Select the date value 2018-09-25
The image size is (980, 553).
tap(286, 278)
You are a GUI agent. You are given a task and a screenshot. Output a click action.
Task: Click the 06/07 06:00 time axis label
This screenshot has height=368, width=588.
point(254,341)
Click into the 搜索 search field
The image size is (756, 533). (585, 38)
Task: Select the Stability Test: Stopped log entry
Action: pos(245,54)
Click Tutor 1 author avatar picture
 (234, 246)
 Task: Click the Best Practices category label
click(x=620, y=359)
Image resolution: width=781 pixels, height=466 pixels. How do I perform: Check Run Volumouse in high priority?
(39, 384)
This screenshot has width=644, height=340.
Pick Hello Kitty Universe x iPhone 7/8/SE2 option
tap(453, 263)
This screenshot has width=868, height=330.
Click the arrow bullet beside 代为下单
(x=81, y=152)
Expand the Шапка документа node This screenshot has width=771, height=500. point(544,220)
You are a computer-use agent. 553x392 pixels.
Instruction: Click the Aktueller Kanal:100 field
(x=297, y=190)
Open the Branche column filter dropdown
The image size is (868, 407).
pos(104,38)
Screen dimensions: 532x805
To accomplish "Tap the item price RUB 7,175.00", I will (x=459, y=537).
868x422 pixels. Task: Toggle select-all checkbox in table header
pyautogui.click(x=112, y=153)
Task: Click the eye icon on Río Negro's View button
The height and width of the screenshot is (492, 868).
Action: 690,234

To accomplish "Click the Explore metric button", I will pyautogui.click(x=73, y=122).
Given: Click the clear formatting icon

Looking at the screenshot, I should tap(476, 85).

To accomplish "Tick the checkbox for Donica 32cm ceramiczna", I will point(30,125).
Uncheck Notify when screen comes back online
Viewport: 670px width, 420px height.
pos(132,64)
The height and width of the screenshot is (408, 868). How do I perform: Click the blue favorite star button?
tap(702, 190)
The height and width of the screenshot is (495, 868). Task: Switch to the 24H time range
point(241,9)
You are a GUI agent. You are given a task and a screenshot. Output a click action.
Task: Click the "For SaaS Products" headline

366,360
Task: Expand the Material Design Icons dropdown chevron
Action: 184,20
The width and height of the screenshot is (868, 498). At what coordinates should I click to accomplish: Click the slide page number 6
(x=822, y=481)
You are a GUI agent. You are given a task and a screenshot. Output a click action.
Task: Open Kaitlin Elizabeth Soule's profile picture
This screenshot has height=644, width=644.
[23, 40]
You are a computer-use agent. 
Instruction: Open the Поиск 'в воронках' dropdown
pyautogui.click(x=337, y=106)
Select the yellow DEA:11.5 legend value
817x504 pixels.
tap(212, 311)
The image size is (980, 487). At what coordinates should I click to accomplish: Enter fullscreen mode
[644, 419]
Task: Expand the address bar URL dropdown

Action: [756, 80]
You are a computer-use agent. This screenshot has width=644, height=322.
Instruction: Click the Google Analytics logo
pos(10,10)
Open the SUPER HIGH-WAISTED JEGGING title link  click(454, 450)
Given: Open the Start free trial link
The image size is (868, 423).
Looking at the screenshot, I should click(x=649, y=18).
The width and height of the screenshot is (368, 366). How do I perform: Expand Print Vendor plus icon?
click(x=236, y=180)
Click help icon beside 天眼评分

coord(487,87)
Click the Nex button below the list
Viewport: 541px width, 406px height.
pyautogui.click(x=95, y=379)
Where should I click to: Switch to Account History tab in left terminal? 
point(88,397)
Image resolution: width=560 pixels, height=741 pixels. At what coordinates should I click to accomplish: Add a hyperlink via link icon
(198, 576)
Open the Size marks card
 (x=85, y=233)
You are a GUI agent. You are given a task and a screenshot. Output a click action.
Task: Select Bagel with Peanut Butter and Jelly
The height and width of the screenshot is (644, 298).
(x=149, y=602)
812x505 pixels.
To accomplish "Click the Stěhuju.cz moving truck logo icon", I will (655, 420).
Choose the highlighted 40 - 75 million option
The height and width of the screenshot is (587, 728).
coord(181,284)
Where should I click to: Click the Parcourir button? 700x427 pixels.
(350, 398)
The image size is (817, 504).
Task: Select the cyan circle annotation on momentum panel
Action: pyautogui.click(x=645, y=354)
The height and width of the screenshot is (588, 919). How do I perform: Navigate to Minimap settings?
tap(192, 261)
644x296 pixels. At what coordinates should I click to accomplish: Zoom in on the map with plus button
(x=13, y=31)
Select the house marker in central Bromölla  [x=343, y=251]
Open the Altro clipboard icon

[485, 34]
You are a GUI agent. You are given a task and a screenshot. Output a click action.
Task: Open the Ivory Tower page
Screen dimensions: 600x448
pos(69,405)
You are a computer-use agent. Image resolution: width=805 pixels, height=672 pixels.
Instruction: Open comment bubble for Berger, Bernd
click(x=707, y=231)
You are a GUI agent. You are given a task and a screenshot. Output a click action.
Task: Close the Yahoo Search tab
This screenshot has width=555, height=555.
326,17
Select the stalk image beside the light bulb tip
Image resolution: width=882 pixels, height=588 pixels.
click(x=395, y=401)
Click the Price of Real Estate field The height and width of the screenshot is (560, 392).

★ ★ ★ ★ ★

* **PROBLEM**: Restate the data exactly, keeping every line intact.

* **WRITTEN SOLUTION**:
Select the date value 2018-09-25
The image size is (980, 553).
tap(286, 278)
You are a GUI agent. You are given a task and a screenshot. Output a click action.
Task: Click the 06/07 06:00 time axis label
This screenshot has height=368, width=588.
point(254,341)
Click into the 搜索 search field
The image size is (756, 533). (585, 38)
Task: Select the Stability Test: Stopped log entry
Action: pos(245,54)
Click Tutor 1 author avatar picture
 (234, 246)
 Task: Click the Best Practices category label
click(x=620, y=359)
Image resolution: width=781 pixels, height=466 pixels. How do I perform: Check Run Volumouse in high priority?
(39, 384)
This screenshot has width=644, height=340.
Pick Hello Kitty Universe x iPhone 7/8/SE2 option
tap(453, 263)
This screenshot has width=868, height=330.
Click the arrow bullet beside 代为下单
(x=81, y=152)
Expand the Шапка документа node This screenshot has width=771, height=500. point(544,220)
You are a computer-use agent. 553x392 pixels.
Instruction: Click the Aktueller Kanal:100 field
(x=297, y=190)
Open the Branche column filter dropdown
The image size is (868, 407).
pos(104,38)
Screen dimensions: 532x805
To accomplish "Tap the item price RUB 7,175.00", I will (x=459, y=537).
868x422 pixels. Task: Toggle select-all checkbox in table header
pyautogui.click(x=112, y=153)
Task: Click the eye icon on Río Negro's View button
The height and width of the screenshot is (492, 868).
Action: 690,234

To accomplish "Click the Explore metric button", I will pyautogui.click(x=73, y=122).
Given: Click the clear formatting icon

Looking at the screenshot, I should tap(476, 85).

To accomplish "Tick the checkbox for Donica 32cm ceramiczna", I will point(30,125).
Uncheck Notify when screen comes back online
Viewport: 670px width, 420px height.
pos(132,64)
The height and width of the screenshot is (408, 868). How do I perform: Click the blue favorite star button?
tap(702, 190)
The height and width of the screenshot is (495, 868). Task: Switch to the 24H time range
point(241,9)
You are a GUI agent. You are given a task and a screenshot. Output a click action.
Task: Click the "For SaaS Products" headline

366,360
Task: Expand the Material Design Icons dropdown chevron
Action: 184,20
The width and height of the screenshot is (868, 498). At what coordinates should I click to accomplish: Click the slide page number 6
(x=822, y=481)
You are a GUI agent. You are given a task and a screenshot. Output a click action.
Task: Open Kaitlin Elizabeth Soule's profile picture
This screenshot has height=644, width=644.
[23, 40]
You are a computer-use agent. 
Instruction: Open the Поиск 'в воронках' dropdown
pyautogui.click(x=337, y=106)
Select the yellow DEA:11.5 legend value
817x504 pixels.
tap(212, 311)
The image size is (980, 487). At what coordinates should I click to accomplish: Enter fullscreen mode
[644, 419]
Task: Expand the address bar URL dropdown

Action: [756, 80]
You are a computer-use agent. This screenshot has width=644, height=322.
Instruction: Click the Google Analytics logo
pos(10,10)
Open the SUPER HIGH-WAISTED JEGGING title link  click(454, 450)
Given: Open the Start free trial link
The image size is (868, 423).
Looking at the screenshot, I should click(x=649, y=18).
The width and height of the screenshot is (368, 366). How do I perform: Expand Print Vendor plus icon?
click(x=236, y=180)
Click help icon beside 天眼评分

coord(487,87)
Click the Nex button below the list
Viewport: 541px width, 406px height.
pyautogui.click(x=95, y=379)
Where should I click to: Switch to Account History tab in left terminal? 
point(88,397)
Image resolution: width=560 pixels, height=741 pixels. At what coordinates should I click to accomplish: Add a hyperlink via link icon
(198, 576)
Open the Size marks card
 (x=85, y=233)
You are a GUI agent. You are given a task and a screenshot. Output a click action.
Task: Select Bagel with Peanut Butter and Jelly
The height and width of the screenshot is (644, 298).
(x=149, y=602)
812x505 pixels.
To accomplish "Click the Stěhuju.cz moving truck logo icon", I will (655, 420).
Choose the highlighted 40 - 75 million option
The height and width of the screenshot is (587, 728).
coord(181,284)
Where should I click to: Click the Parcourir button? 700x427 pixels.
(350, 398)
The image size is (817, 504).
Task: Select the cyan circle annotation on momentum panel
Action: pyautogui.click(x=645, y=354)
The height and width of the screenshot is (588, 919). How do I perform: Navigate to Minimap settings?
tap(192, 261)
644x296 pixels. At what coordinates should I click to accomplish: Zoom in on the map with plus button
(x=13, y=31)
Select the house marker in central Bromölla  [x=343, y=251]
Open the Altro clipboard icon

[485, 34]
You are a GUI agent. You are given a task and a screenshot. Output a click action.
Task: Open the Ivory Tower page
Screen dimensions: 600x448
pos(69,405)
You are a computer-use agent. Image resolution: width=805 pixels, height=672 pixels.
Instruction: Open comment bubble for Berger, Bernd
click(x=707, y=231)
You are a GUI agent. You are given a task and a screenshot. Output a click action.
Task: Close the Yahoo Search tab
This screenshot has width=555, height=555.
326,17
Select the stalk image beside the light bulb tip
Image resolution: width=882 pixels, height=588 pixels.
click(x=395, y=401)
Click the Price of Real Estate field The height and width of the screenshot is (560, 392).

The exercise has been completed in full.